Riuscire a girare un film in questo preciso momento storico è davvero ammirevole. È stato molto difficile realizzarlo?
Marco Cerilli: Adattarsi all’emergenza sanitaria in corso non è stato facilissimo, anche se la produzione ha adottato tutte le misure previste. Ma girare un film con l’incognita COVID è una novità, ci si adatta e si spera possa finire presto questo incubo. E’ stata ammirevole la voglia da parte di tutti di dare il massimo impegno con la massima professionalitá nei pochi giorni di lavorazione previsti, condizionati anche dalle restrizioni imposte.

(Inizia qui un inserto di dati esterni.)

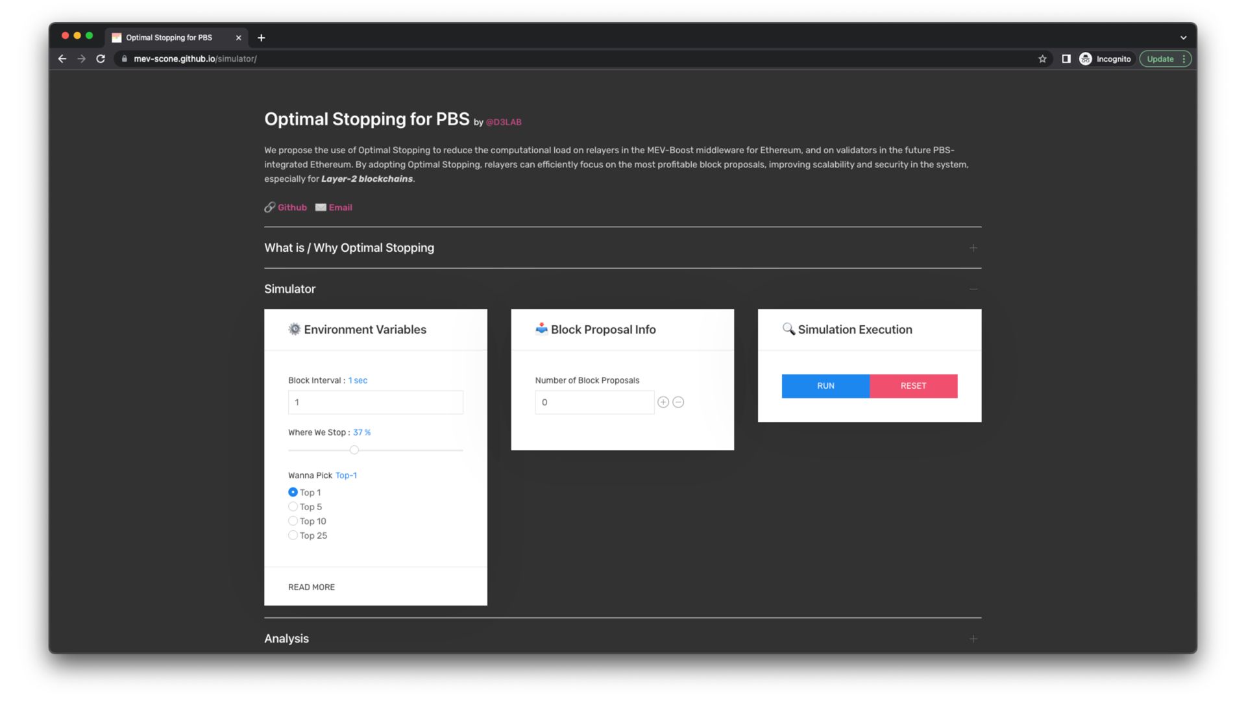The width and height of the screenshot is (1246, 701).
Task: Drag the Where We Stop percentage slider
Action: [354, 449]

La sua regia evidenzia l’aspetto narrativo o psicologico?
Marco Cerilli: La mia regia è stata supportata dalla supervisione di Luigi Pastore e dalla bravura degli attori, che hanno saputo rendere pienamente lo spirito dei personaggi andando anche oltre le aspettative. Ho avuto il privilegio di dirigere attori di esperienza, che hanno saputo personalizzare il proprio ruolo aiutandomi anche nella mia interpretazione. L’aspetto psicologico è stato sviluppato insieme agli attori, in particolare con Marco Aceti per il personaggio dello scrittore Robert Santana. La mia regia sottolinea di più l’aspetto narrativo della vicenda, rendendo protagonista anche la casa che avvolge i protagonisti e lo spettatore.
Quando è iniziata la sua passione per il genere horror?
Marco Cerilli: La mia passione per il genere horror è iniziata in giovane età e non è mai finita, prima come spettatore e poi come filmmaker. Ho girato circa sessanta cortometraggi, sia di genere horror ma anche trash e comici. Questo film rappresenta il mio debutto ma anche il mio omaggio a un genere che amo da sempre.